I could see in the eyes of every man in the room that they had always known I would someday need to do this. I was born Englisch. I lived for six years in the Englisch world. I had an Englisch father and an Englisch half brother. I was different from everyone else in my district in this way. I could take vows to become one of them, but I wasn’t like them yet. Bishop Ott and the other ministers and deacons were convinced that my restlessness was God’s way of calling me out to lay to rest any lingering affection for the world I had been born into.

When I returned in December, I would be expected to tell them if I was ready to seek membership and baptism or not. The elders said it was time for me to figure out who I was. Was I Tyler the Englischer, man of the world, the son of a retired army colonel? If so, then I knew nothing about what my life would become except that I could then do whatever I wanted, be whatever I wanted, learn whatever I wanted.

Or was I Tyler the Amish buggy maker and future husband to an Amish bride? If so, then I knew exactly what my life would look like. My choices were fairly limited, but I would have my church, my community.

I would have Rachel.

The men laid their hands on my shoulders and prayed for me. As they did, I asked God to remove any desire in my life that hadn’t been given to me by Him. Before I left, Bishop Ott gave me permission to fly out to California rather than take the train. I’d been allowed to travel to my dad’s by air when I was young as it was the quickest and safest mode of transportation for a child. But I wasn’t a child any longer, so I was surprised that air travel had received the okay this time. No other Amish person in my district had ever been given permission to travel by airplane that I could remember.

Then again, I wasn’t like any other Amish person in my district. I knew it and the leaders of my district knew it.

My grandfather and I were quiet as we rode home from Bishop Ott’s, each of us lost in our thoughts. I knew Daadi didn’t want me to leave. He loved me like a son. But I think he and Mammi had always believed I was theirs for a season. What happened beyond that was up to God, not them.

I straddled two worlds, and I had to figure out which was the one I belonged in.

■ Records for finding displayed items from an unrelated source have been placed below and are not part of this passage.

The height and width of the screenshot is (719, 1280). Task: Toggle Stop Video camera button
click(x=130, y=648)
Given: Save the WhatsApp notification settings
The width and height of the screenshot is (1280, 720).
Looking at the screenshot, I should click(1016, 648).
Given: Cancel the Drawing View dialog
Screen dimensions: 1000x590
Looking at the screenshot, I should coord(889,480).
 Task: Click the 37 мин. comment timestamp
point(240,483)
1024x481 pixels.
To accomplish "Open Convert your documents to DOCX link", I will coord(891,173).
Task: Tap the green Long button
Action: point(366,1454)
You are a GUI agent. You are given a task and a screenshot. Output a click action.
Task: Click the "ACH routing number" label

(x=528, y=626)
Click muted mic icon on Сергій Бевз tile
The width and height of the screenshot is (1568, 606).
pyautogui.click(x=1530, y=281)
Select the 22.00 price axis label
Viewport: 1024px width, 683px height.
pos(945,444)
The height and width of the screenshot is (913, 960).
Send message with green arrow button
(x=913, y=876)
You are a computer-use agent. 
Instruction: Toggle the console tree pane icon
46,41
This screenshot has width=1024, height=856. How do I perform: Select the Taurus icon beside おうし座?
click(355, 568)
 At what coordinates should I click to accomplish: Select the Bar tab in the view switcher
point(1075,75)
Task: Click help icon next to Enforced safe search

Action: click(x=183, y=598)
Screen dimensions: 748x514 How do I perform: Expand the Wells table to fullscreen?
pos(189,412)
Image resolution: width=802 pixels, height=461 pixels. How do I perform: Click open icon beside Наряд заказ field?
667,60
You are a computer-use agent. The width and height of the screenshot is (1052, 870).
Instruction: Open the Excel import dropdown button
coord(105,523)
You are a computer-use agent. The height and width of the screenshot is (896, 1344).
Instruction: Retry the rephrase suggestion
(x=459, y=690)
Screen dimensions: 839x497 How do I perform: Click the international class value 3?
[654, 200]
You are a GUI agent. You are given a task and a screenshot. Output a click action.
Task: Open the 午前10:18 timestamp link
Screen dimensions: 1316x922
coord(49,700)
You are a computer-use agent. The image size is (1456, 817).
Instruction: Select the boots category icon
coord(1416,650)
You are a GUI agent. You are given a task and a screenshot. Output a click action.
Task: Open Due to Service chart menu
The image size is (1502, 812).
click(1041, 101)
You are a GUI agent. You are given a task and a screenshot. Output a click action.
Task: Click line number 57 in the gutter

The scariest part about it was that Rachel didn’t stand with me in the middle. She was already firmly planted on the Amish side.





EIGHT


Rachel needed to hear about my father’s request and the elders’ decision, so Friday evening I took her out to the pond where we could talk. She knew what a comfort this place had been to me over the years, but this was the first time I had ever invited her to see it for herself. In the past I’d always treated the pond as my own private place, a sanctuary for me alone. Now, however, I knew I needed to give her this, to open up to her this way. I also wanted her to be reminded of what I’d been through in my life and of what I’d lost when I was six. Somehow, I hoped, maybe that would help her understand, at least a little bit, about my imminent departure and what it would involve and why it was important.